* [Prompt]: Condense the paragraph of the myelitis passage that begins "Seronegative immune-mediated TM is therefore" into a brief bulleted list that keeps its main facts.

* [Document segment]:
----------------
Over the past decade, the identification of aquaporin-4 immunoglobulin G (AQP4-IgG) and myelin oligodendrocyte glycoprotein immunoglobulin G (MOG-IgG) antibodies has significantly refined the classification of inflammatory myelopathies, allowing many cases previously labelled as idiopathic to be reclassified under defined neuroimmunological entities [2,3]. However, antibody-negative inflammatory myelitis remains within the broader spectrum of immune-mediated myelopathies and continues to pose diagnostic challenges [2,4]. Despite advances in serological testing, approximately 20-30% of patients with inflammatory myelitis remain seronegative for both AQP4-IgG and MOG-IgG and do not fulfil diagnostic criteria for MS or other established demyelinating disorders [5]. These cases occupy a diagnostic grey zone and present challenges in classification, prognostication, and long-term management [2].
Seronegative immune-mediated TM is therefore a diagnosis of exclusion that relies on careful clinical phenotyping, detailed radiological assessment, extensive exclusion of infectious, systemic, neoplastic, and metabolic causes, and close longitudinal observation [2,3]. The clinical course may be monophasic or relapsing, and there are currently no validated biomarkers to reliably predict disease behaviour or relapse risk in this subgroup [6,7].
----------------
Pixel coordinate grounding material:
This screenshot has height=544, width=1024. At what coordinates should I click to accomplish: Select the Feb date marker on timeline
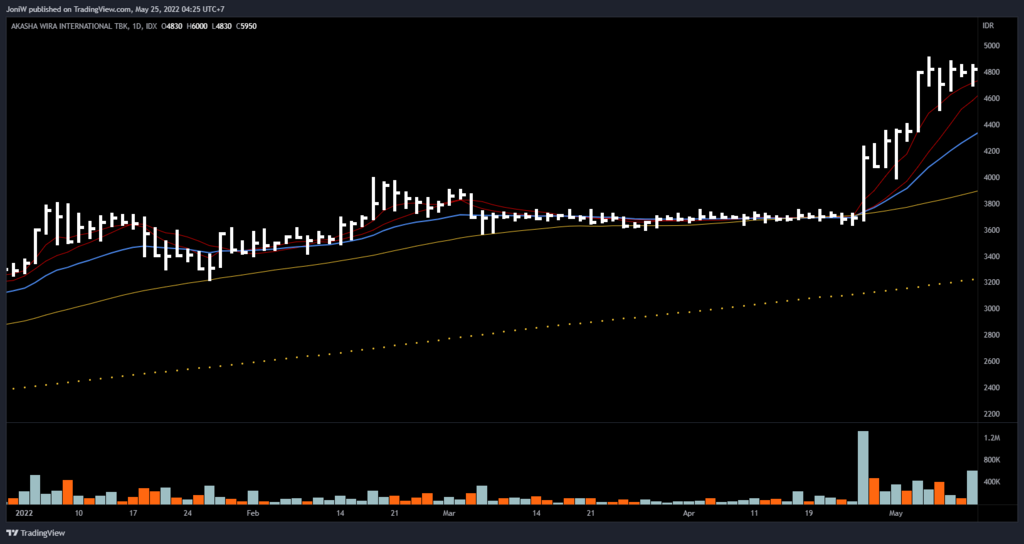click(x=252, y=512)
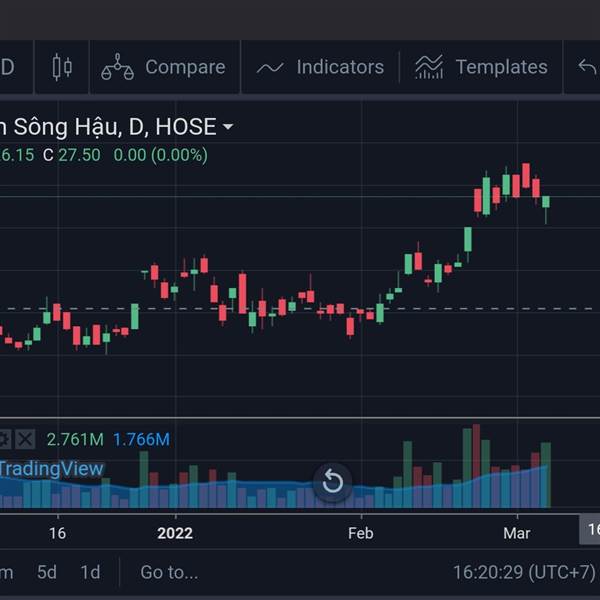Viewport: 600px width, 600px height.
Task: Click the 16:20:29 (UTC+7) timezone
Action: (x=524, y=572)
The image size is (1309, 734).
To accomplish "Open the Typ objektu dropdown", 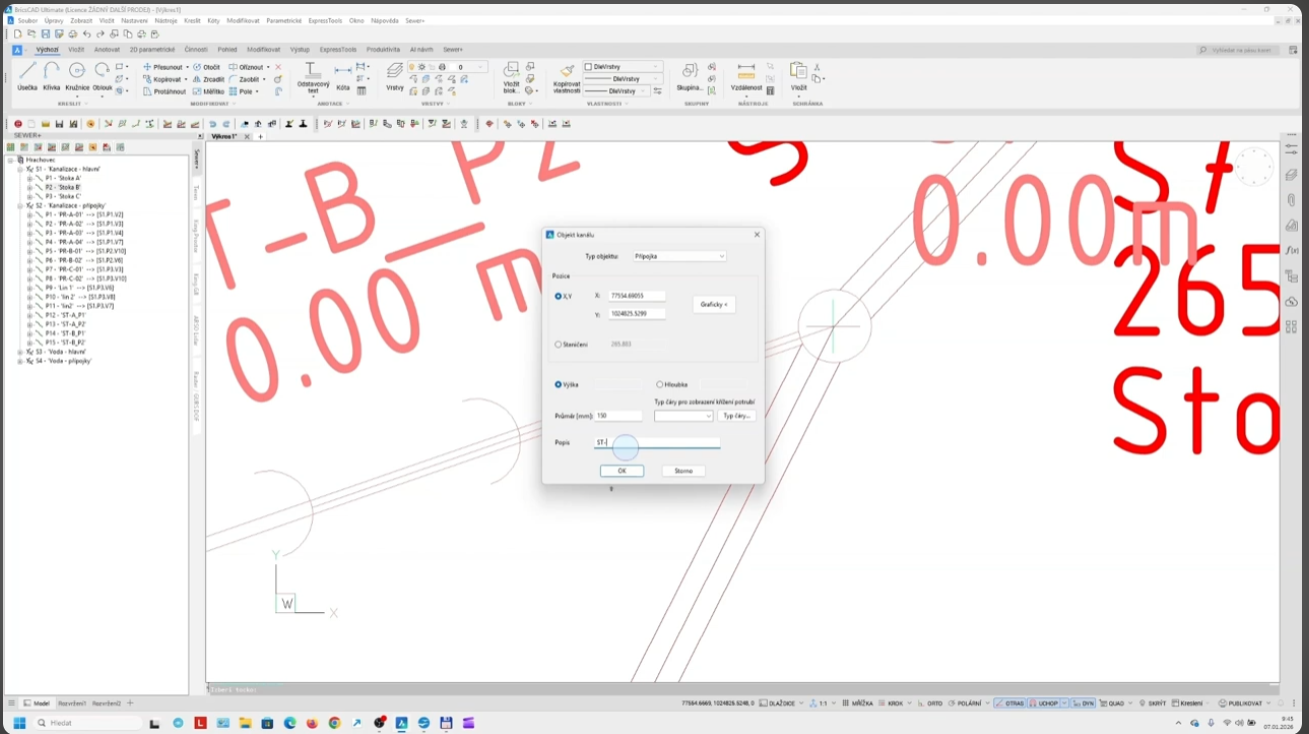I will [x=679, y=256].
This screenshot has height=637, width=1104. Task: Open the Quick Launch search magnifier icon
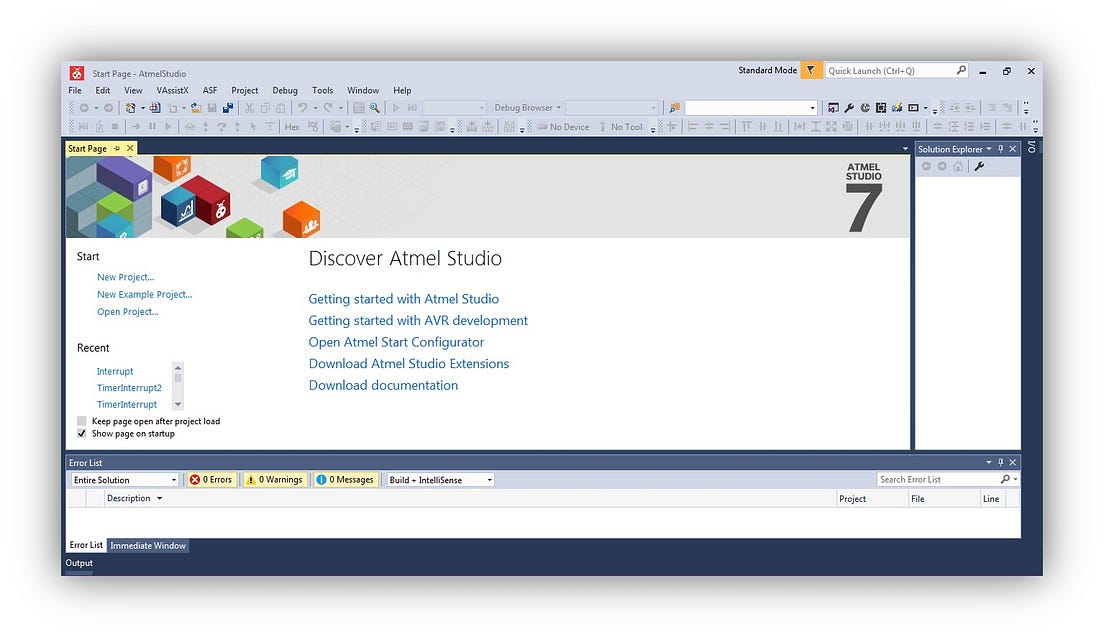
----------------
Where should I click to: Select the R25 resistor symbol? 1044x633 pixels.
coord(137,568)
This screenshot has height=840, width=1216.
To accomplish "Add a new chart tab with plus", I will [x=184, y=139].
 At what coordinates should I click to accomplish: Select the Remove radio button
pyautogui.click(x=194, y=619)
----------------
* [Response area]:
- Seronegative immune-mediated TM is a diagnosis of exclusion.
- Diagnosis relies on careful clinical phenotyping, detailed radiological assessment, and close longitudinal observation.
- Infectious, systemic, neoplastic, and metabolic causes must be extensively excluded.
- The clinical course may be monophasic or relapsing.
- No validated biomarkers currently predict disease behavior or relapse risk in this subgroup.